Questo libro è il racconto di chi ha rischiato di morire ripetutamente nella speranza di approdare a una terra promessa, l’Europa, e che – nonostante la meta venga raggiunta – deve farei i conti con il razzismo di una società ipocrita e xenofoba, con lavori in nero e sottopagati, e una nuova vita da costruire a partire dal niente.
Giuseppe Manias (foto facebook)
Quella di Ibrahima Lo è anche la narrazione felice di una solidarietà che resiste all’oscurantismo, di persone ancora umane in grado di aiutare chi ha un’esperienza da migrante alle spalle. “Pane e acqua” è il resoconto personale di chi nutre ancora il sogno di un’integrazione possibile, di chi partecipa alla speranza di un mondo realizzabile, raccontando storie di sopravvivenza e rinascita.
In una intervista al Gazzettino.it, il senegalese ha detto che la sua meta è sempre stata un Paese dove studiare, Italia, Germania, Spagna, le mete preferite. Ora vive in Italia dove ha scritto un libro, “il prossimo uscirà a dicembre e dovrebbe chiamarsi “Processo con la mia penna”. Non sono ancora diventato un giornalista, ma la gente mi ascolta quando racconto cosa succede a chi cerca di emigrare. Sono stato a parlare anche al Parlamento Europeo, c’è in programma una iniziativa a Montecitorio”.
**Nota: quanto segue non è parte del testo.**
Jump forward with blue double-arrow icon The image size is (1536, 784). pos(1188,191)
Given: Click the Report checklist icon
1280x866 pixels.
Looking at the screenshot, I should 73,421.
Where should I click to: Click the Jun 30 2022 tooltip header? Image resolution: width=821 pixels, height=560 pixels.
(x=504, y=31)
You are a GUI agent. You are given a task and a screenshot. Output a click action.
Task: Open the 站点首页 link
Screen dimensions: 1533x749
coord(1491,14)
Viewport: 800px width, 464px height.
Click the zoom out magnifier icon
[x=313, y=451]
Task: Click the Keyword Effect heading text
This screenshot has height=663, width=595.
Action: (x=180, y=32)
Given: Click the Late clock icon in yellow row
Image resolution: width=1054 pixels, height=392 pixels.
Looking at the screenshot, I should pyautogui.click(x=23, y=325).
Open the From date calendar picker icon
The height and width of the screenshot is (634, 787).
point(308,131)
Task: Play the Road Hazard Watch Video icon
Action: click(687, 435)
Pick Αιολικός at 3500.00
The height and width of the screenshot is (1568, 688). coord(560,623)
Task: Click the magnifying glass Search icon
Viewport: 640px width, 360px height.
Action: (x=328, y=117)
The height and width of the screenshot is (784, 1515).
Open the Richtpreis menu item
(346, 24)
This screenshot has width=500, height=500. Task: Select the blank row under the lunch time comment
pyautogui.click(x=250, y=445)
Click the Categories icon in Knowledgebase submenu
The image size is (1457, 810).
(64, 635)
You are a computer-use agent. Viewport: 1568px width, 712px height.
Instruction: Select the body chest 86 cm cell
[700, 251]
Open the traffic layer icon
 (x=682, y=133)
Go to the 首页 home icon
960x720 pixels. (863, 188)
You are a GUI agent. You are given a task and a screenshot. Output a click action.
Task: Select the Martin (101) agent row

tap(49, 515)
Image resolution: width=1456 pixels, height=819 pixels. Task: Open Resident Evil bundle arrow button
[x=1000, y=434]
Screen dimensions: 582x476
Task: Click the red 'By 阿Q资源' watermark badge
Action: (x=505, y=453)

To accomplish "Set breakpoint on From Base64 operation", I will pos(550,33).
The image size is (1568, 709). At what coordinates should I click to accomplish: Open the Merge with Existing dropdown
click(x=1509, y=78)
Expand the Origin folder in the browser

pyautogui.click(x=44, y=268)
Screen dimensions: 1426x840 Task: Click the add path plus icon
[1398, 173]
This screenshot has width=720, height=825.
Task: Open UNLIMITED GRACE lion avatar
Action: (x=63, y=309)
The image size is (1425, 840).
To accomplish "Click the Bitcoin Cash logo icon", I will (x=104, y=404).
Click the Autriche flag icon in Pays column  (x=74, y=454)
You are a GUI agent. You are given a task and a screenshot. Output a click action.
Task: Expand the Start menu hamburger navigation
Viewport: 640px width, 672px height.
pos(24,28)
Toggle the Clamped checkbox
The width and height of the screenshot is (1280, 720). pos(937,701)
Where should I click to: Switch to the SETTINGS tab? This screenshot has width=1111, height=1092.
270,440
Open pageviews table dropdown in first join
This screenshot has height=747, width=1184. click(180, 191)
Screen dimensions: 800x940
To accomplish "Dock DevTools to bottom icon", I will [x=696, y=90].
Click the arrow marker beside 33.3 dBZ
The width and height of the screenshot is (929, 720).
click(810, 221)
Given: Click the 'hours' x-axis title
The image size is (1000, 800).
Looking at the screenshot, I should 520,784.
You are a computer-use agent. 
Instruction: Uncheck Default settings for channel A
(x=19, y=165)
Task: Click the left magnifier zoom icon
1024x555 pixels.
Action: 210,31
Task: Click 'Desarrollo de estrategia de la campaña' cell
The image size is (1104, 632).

Ibrahima ritiene sbagliata la politica dei governi europei. “È sbagliato fare accordi con la Libia e con la Tunisia, sono loro che ti catturano in mare e che ti fanno partire. I guardiacostieri libici di giorno vestono la divisa dei buoni, ma di notte sono i trafficanti di esseri umani. Ti incarcerano e devi pagare per partire, se non hai i soldi vieni venduto”. Per lui i problemi si risolvono in Africa, “smettendola di appoggiare i dittatori come quelli che abbiamo in Senegal, non bisogna dare soldi a paesi come la Libia”.